A me piace una definizione che Capitini propone per la nonviolenza: apertura all’esistenza, alla libertà, allo sviluppo degli esseri. Il mondo in cui viviamo non è così. L’educatore sente la necessita della trasformazione. Riconosce la violenza diretta, culturale, strutturale, che in varie forme caratterizza il nostro presente. Ce ne dimenticassimo, una guerra vicina pensa a ricordarcelo. Questa educazione profetica io la vedo all’opera. Cito un esempio di dieci anni fa. Un istituto comprensivo di Ferrara (elementari e medie) vince con il progetto pluriennale “Tanti Ponti” un premio di “Buone Pratiche di Educazione”. Sono allora Difensore civico dell’Emilia Romagna e pure del Comune di Ravenna. (È così che conosco una straordinaria amministratrice, impegnata nel sociale, Giovanna Piaia, che rivedo al seminario dove introduce sia me che Elena).
In quella scuola ferrarese i bambini con gli insegnanti e i mediatori culturali fanno un ottimo lavoro. Nella scuola c’è una forte presenza di immigrati. Molte le iniziative perché tutti si sentano a casa loro. Mettono in pratica i consigli preziosi del “Tentativo di decalogo per una convivenza interetnica” di Alex Langer. Conosco questo straordinario costruttore di ponti tra genti diverse, spesso ostili, quando non apertamente nemiche. Porta nella politica europea il meglio dell’ambientalismo e della nonviolenza. La sua morte volontaria lascia un vuoto non colmato. La scuola è forse l’istituzione che risponde meglio all’immigrazione. Questa trova impreparati – per non dire di leggi e pratiche disumane dominanti – gli Stati e l’Unione Europea.
L’Italia è un paese di emigranti, di molti emigranti. Anche il nostro Papa è figlio di emigrati in Argentina. Solo dal 1980 le persone immigrate sono di più delle emigrate. Capitini, pochi mesi prima di morire nel 1968 – ancora gli immigrati sono pochi, pochi – scrive di “moltitudini di donne, giovinetti, folle del Terzo Mondo, che entrano nel meglio della civiltà, che è l’apertura amorevole alla liberazione di tutti. E allora perché essere così esclusivi (razzisti) verso altre genti? Ormai non è meglio insegnare, sì, l’affetto per la propria terra dove si nasce, ma anche tener pronte strutture e mezzi per accogliere fraternamente altri, se si presenta questo fatto? La nonviolenza è un’altra atmosfera per tutte le cose e un’altra attenzione per le persone e per ciò che possono diventare”. È questa attenzione a far sì che i bambini fioriscano, come è giusto e possibile. Negli adulti, me compreso, vedo invece spesso bambini andati a male. Incontro e dico varie cose ai bambini, agli insegnanti, ai mediatoti, ai genitori Sembrano apprezzare. Non dico dei bimbi andati a male.

- Dati forniti -
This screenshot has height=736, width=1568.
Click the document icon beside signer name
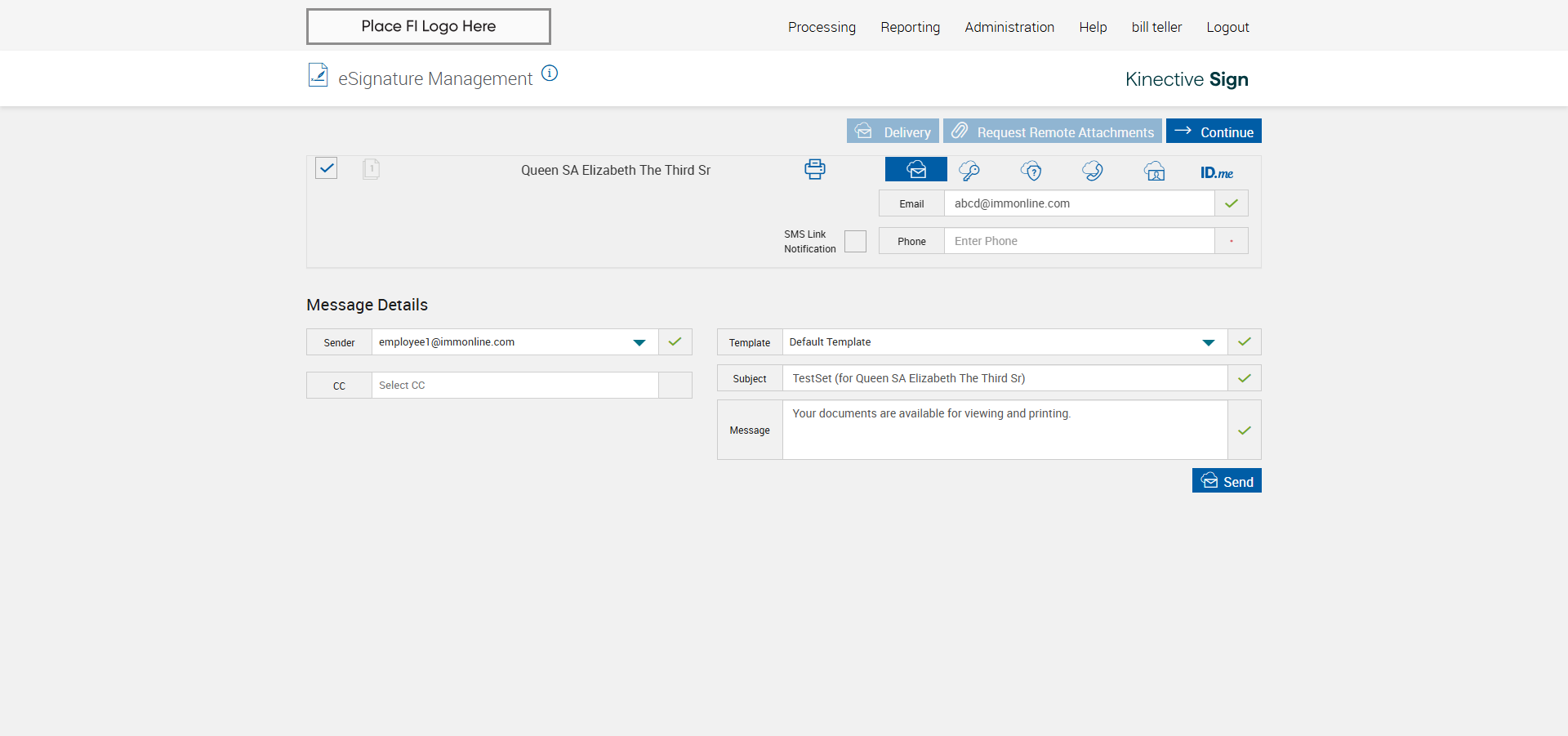point(371,169)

- Compiti da svolgere -
• a. Secondo il testo sulla nonviolenza, con quale progetto pluriennale l'istituto comprensivo di Ferrara vince il premio di “Buone Pratiche di Educazione”?
• b. Trascrivi senza modifiche il passo del testo sulla nonviolenza che comincia con “A me piace una” e termina con “me che Elena).”.
Il materiale non serve per svolgere il lavoro.

- Soluzioni dei compiti -
• a. Con il progetto “Tanti Ponti”.

• b.
A me piace una definizione che Capitini propone per la nonviolenza: apertura all’esistenza, alla libertà, allo sviluppo degli esseri. Il mondo in cui viviamo non è così. L’educatore sente la necessita della trasformazione. Riconosce la violenza diretta, culturale, strutturale, che in varie forme caratterizza il nostro presente. Ce ne dimenticassimo, una guerra vicina pensa a ricordarcelo. Questa educazione profetica io la vedo all’opera. Cito un esempio di dieci anni fa. Un istituto comprensivo di Ferrara (elementari e medie) vince con il progetto pluriennale “Tanti Ponti” un premio di “Buone Pratiche di Educazione”. Sono allora Difensore civico dell’Emilia Romagna e pure del Comune di Ravenna. (È così che conosco una straordinaria amministratrice, impegnata nel sociale, Giovanna Piaia, che rivedo al seminario dove introduce sia me che Elena).